(Information given)
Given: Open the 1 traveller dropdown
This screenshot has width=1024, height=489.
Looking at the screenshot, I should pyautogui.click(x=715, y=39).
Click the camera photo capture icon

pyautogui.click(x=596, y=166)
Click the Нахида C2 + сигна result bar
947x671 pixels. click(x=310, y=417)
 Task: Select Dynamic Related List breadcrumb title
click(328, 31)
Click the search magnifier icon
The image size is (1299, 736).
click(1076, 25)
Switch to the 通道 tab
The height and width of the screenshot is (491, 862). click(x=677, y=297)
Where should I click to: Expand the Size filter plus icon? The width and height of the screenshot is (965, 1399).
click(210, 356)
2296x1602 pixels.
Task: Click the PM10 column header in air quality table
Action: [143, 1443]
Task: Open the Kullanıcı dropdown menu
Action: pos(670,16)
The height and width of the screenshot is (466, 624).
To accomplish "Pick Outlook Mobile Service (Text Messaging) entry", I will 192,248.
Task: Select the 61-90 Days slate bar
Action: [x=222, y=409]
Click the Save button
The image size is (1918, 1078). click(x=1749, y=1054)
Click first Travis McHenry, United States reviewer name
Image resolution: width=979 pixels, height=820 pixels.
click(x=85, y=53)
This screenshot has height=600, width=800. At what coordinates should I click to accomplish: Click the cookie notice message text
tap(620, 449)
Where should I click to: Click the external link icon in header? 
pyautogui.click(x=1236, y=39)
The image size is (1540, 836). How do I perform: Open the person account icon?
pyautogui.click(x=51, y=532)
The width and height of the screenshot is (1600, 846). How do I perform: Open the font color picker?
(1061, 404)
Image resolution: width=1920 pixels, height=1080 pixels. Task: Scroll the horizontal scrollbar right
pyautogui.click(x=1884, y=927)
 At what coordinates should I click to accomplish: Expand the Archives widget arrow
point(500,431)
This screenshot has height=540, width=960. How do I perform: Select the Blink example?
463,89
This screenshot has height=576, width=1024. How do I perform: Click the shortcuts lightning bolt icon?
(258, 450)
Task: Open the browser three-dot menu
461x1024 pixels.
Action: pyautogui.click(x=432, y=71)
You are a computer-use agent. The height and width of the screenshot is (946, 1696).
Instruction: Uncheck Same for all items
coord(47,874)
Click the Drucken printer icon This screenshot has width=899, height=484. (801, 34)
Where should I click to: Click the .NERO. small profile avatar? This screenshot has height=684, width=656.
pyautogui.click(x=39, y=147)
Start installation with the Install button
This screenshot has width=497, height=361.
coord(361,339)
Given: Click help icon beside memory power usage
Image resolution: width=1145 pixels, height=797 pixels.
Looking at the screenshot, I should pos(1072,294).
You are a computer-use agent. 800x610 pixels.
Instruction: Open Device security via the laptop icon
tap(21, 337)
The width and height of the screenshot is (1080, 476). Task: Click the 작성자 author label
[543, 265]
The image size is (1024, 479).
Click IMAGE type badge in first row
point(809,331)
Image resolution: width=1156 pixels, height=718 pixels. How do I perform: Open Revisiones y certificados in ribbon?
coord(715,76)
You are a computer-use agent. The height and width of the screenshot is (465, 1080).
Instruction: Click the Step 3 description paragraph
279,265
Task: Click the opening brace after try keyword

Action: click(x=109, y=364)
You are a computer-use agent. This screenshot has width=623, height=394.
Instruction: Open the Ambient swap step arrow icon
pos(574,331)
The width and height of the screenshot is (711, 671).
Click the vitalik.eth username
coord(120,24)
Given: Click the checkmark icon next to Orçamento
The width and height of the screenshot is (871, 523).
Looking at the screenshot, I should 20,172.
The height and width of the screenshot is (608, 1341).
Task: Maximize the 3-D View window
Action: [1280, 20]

(Try it) Your answer must be a copy of every line in the data above that holds the string "computer".

(Worked solution)
You are a computer-use agent. The height and width of the screenshot is (946, 1696).
You are a computer-use agent. 800x610 pixels.
You are a computer-use agent. The height and width of the screenshot is (465, 1080).
You are a computer-use agent. This screenshot has width=623, height=394.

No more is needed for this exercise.